CON ESTA frase retórica y vacua terminó su discurso en la Cumbre de Copenhague el presidente español, Rodríguez Zapatero. No cabe duda de que es poética y sugestiva, pero nos da que pensar si el presidente ignora o no si la ha copiado de una carta que el jefe indio de los siux, Noah Sealt, en 1854 le envió al presidente de los EEUU, Franklin. Sabemos, por otra parte, lo que aconteció con los pobladores de los hoy EEUU una vez que allí llegaron los irlandeses: que fueron prácticamente exterminados, a excepción de los que se instalaron en los territorios de la reserva. Y a partir de ahí, ya se sabe, este país americano escaló el primer puesto en el poderío mundial.

La tierra no pertenece al viento; ojalá. Pertenece a los poderosos, a los EEUU y a sus colaboradores en ampliar su riqueza, como Alan Lafleyn, que es una de las mayores multinacionales con presencia en 160 países cuya marcas mercantiles son Gillette, Duracell y Tampax, entre otras. O a Bill Gates, donde el Microsoft es la productora del sistema operativo para computadoras personales más aplicado en el mundo. O a Tiberson, que desde la presidencia de Exxonmobil Corporation tiene presencia por todo el planeta como petrolera, productos químicos y fertilizantes.

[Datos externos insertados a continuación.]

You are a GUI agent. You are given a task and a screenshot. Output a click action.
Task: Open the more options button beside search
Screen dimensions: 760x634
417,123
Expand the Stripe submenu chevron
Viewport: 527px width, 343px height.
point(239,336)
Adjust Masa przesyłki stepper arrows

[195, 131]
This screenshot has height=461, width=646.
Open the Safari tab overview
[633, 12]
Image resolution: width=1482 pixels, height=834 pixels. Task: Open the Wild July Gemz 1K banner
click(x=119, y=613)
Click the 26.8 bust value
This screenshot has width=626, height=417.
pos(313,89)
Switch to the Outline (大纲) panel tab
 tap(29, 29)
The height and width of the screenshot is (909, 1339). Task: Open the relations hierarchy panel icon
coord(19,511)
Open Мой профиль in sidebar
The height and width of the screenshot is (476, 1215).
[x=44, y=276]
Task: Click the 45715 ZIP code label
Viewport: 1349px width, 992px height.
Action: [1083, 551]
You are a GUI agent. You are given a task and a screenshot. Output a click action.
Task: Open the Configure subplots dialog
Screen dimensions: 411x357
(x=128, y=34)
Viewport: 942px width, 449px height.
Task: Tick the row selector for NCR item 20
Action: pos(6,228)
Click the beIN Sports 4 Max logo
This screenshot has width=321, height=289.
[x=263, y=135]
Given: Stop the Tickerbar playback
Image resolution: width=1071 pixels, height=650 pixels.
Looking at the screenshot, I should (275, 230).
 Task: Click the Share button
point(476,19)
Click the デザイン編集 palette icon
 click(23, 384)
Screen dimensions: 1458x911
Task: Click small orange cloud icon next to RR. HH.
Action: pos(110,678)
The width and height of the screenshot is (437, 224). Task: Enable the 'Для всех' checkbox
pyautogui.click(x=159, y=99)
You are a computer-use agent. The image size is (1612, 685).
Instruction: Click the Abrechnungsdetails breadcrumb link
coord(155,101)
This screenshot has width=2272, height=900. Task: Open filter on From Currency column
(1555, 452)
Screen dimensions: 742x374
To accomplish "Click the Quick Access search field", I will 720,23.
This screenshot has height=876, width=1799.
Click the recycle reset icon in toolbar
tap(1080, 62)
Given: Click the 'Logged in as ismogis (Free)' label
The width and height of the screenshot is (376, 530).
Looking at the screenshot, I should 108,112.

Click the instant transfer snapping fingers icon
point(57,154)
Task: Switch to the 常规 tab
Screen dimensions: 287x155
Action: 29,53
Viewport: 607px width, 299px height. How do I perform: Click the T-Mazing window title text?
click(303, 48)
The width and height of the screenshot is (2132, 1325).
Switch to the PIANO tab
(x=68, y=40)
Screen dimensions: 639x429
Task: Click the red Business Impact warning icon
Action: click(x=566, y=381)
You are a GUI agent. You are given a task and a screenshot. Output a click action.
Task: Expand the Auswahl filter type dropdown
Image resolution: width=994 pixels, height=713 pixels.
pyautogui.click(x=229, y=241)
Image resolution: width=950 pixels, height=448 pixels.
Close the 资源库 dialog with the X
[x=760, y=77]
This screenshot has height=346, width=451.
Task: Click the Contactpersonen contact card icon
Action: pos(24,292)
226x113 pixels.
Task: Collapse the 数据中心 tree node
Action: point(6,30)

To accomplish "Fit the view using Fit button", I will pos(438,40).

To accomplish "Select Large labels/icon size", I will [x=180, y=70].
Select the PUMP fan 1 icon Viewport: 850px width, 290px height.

Poderosos son el Fondo Monetario Internacional, el Banco Mundial o la banca judía, que timonea grandes agencias de noticias que dislocan muchas veces las mismas poniéndolas en el sitio que más rentabilidad pueden producir.

La tierra pertenece a los que manejan y mueven el mundo. La tierra no se mueve por el viento, aunque sea a ráfagas de 180 kilómetros por hora. La tierra se aleja o se acerca según los designios de los poderosos, de los que inventan guerras, de los que originan crisis económicas, de los que desde sus poltronas están ajenos a las exigencias de los pueblos que se les escapan de las manos por mucha cumbre que se convoque, donde China y los EEUU son reticentes a colaborar con ese estrangulamiento de dos grados más de calentamiento que compromete la existencia del planeta.

La tierra pertenece a los dioses de la guerra a la que la usan como justificación de la paz perpetua kantiana. Los poderosos del mundo lo mueven no con las aspas de molinos de vientos, sino con la urdimbre de la malicia como referente y protagonistas de la esquilmación y saqueo.

El viento sopla, claro que sí, pero su silbido, cuando es huracanado, componente y devasta, pero en nada se parece a las violencias ocasionadas y a veces sibilinas de los que destruyen pueblos, oprimen voluntades y tienen la sumisión de otros como tarea imprescindible para demostrar su fuerza y engolamiento. Ojalá la tierra perteneciera al viento, si fuera así casi todo sería de otra manera.

El viento mueve el mar, las nubes, y su rumor hace pensar. Que es lo que le hace falta a los que, sabiéndoselas todas, están fuera de contexto, aunque nos vengan con frasecitas hechas y faltas de originalidad.